Gullah Culture in Danger of Fading Away

Dahleen Glanton
Chicago Tribune
June 8, 2001
ST. HELENA ISLAND, SOUTH CAROLINA—Time has stood still for more
than a century on this rural island off the Atlantic Ocean. Dirt roads
lead to houses where Gullah families live in clusters the way their
ancestors did in Africa. Women wearing head wraps and aprons weave
baskets from sea grass and sell them to tourists on their way to the
affluent outlying islands.

Sandwiched between the lavish golf courses and gated condo communities of Hilton Head Island and the trendy riverfront village of Beaufort, St. Helena—untouched by massive development—is one of only a few remnants of a bygone era in the South Carolina low country. And the people who live there want to keep it that way.

The Gullahs who live on the island are descendants of West African slaves who worked the rice and cotton fields before they were freed and offered a chance to purchase their land. As whites deserted the coast in favor of milder climates inland, the Gullahs lived in isolation for generations, allowing them to maintain their African culture longer than any slave descendants in America.

But more than 300 years after their arrival, some fear the Gullahs' grip on the past as well as their land is slipping. As older generations die, coastal development moves in and young people leave to find work, the people who once thrived along the coast from northern Florida to North Carolina are struggling to hold on to the ancient customs that defined their culture and remained intact almost a century after the emancipation.

"These are proud people who have always had a strong sense of history and tradition particularly on St. Helena, which was a point of entry for slaves," said Veronica Gerald, a historian on the island. "There was a time we owned all of this land. We helped to build this coastal area and we are fighting very hard to keep St. Helena as true to its natural state as possible. We see what happened to Hilton Head, and we don't want it here."

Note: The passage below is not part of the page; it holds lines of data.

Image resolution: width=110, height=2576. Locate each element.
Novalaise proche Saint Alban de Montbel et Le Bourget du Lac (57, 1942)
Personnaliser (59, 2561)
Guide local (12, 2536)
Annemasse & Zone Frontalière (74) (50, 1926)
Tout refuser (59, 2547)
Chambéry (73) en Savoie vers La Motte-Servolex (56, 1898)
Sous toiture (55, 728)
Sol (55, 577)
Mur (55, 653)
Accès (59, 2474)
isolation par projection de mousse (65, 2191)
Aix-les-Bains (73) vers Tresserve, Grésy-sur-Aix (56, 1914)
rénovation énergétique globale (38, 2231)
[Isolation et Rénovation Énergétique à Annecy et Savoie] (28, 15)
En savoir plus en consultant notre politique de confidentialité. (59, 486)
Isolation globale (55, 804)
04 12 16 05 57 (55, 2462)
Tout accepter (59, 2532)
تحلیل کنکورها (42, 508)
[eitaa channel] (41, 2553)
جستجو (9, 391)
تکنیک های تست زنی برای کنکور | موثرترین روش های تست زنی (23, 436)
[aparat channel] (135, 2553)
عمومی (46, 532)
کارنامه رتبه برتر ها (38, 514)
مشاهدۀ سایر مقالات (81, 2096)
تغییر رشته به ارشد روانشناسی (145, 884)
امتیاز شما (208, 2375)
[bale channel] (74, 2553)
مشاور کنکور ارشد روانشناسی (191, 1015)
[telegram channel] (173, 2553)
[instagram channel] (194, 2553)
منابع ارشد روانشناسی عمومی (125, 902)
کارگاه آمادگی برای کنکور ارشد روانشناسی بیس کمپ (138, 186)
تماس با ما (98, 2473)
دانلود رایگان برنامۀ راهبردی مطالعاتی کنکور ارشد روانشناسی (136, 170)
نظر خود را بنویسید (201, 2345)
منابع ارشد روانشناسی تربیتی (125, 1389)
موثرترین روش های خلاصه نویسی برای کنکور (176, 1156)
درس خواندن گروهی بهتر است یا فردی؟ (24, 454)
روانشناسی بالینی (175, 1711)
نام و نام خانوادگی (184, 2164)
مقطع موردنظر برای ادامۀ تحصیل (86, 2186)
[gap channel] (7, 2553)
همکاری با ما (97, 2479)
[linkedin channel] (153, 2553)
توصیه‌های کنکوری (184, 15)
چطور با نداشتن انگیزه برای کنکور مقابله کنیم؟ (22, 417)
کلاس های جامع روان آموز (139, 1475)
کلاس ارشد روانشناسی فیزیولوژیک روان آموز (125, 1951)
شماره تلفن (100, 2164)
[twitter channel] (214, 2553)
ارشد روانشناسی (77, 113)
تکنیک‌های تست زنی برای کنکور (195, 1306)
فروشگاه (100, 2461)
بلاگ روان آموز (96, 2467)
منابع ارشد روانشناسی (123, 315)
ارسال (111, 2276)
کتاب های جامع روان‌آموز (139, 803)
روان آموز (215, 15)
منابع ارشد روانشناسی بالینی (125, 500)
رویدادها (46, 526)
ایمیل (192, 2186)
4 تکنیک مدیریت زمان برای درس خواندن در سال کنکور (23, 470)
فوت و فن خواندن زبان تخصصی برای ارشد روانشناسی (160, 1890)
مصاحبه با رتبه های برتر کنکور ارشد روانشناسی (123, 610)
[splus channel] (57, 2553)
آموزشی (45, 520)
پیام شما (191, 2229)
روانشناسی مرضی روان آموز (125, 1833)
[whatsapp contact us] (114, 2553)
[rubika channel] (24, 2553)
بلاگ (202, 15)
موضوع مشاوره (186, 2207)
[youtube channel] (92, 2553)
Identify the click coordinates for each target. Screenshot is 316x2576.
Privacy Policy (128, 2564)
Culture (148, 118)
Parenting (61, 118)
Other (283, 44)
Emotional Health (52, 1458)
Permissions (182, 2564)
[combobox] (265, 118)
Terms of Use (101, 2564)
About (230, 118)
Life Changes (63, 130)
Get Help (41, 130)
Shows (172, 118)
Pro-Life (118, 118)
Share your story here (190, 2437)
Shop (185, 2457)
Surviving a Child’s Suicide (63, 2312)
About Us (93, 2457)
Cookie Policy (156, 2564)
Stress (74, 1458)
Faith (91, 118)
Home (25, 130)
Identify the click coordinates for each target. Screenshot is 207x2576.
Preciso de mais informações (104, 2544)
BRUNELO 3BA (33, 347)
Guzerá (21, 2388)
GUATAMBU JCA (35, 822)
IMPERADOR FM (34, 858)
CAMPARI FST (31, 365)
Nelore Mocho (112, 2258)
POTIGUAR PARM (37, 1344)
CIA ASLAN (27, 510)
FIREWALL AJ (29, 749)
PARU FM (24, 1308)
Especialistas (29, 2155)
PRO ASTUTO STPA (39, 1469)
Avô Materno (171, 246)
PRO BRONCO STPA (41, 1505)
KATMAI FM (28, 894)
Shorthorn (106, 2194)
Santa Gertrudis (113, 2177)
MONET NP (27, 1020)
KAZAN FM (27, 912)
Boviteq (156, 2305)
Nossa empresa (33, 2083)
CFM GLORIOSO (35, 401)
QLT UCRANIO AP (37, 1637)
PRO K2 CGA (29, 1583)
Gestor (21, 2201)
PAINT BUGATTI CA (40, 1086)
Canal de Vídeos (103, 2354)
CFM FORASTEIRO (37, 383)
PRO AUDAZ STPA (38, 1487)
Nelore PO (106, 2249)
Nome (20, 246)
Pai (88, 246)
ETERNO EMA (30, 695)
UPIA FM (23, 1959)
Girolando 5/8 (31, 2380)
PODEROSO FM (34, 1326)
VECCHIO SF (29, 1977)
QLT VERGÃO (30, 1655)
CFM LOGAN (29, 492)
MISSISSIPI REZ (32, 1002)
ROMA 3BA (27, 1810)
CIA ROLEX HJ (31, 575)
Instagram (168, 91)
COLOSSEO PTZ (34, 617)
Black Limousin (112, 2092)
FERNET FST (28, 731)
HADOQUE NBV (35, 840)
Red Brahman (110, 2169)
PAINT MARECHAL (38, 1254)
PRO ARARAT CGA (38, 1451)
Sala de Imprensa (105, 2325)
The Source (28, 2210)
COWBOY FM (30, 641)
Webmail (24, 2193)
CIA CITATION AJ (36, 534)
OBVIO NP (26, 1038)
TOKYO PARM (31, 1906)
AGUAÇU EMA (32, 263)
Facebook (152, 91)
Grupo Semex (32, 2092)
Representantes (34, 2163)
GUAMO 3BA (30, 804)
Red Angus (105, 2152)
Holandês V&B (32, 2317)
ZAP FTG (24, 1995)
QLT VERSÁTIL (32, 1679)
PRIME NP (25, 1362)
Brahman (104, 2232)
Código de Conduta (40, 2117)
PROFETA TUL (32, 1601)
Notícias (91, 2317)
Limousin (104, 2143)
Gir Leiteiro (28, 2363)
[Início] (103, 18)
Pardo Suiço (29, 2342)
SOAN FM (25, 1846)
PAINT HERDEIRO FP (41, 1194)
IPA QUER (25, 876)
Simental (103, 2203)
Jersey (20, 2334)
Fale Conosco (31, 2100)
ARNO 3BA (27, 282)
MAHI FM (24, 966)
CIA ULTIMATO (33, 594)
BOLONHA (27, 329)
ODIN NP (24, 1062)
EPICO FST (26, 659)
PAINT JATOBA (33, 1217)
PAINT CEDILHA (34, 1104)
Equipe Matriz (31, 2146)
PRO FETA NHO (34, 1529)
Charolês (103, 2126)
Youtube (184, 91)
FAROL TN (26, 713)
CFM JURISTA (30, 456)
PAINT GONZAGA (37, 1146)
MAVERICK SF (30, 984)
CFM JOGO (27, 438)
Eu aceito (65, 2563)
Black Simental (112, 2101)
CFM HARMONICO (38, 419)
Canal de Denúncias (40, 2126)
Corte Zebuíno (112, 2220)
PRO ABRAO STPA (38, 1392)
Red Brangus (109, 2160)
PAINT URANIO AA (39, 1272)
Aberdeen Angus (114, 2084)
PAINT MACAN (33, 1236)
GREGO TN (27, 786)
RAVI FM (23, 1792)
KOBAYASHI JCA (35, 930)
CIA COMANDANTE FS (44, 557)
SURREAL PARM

Theirs is a familiar story of assimilation as told by American Indians, Cajuns in Louisiana and highlanders in Appalachia. No longer able to live in isolation, groups with roots in old America are sucked into the mainstream, where local traditions are forfeited in favor of popular culture.

Saving the Gullahs From Extinction

The National Park Service soon will complete a three-year study to determine what role the government might play in saving the Gullahs from extinction. But it is almost impossible, federal officials concede, to protect them from encroachment. Some land could be set aside as a national park, and crafts and linguistics could be documented in books and exhibits.

No one knows exactly how many Gullah people remain. Estimates range from 200,000 to 500,000. The recent resurgence of interest, activists said, could help connect Gullah communities in all parts of the country, including Texas and Oklahoma, where they mixed with the local Indian population.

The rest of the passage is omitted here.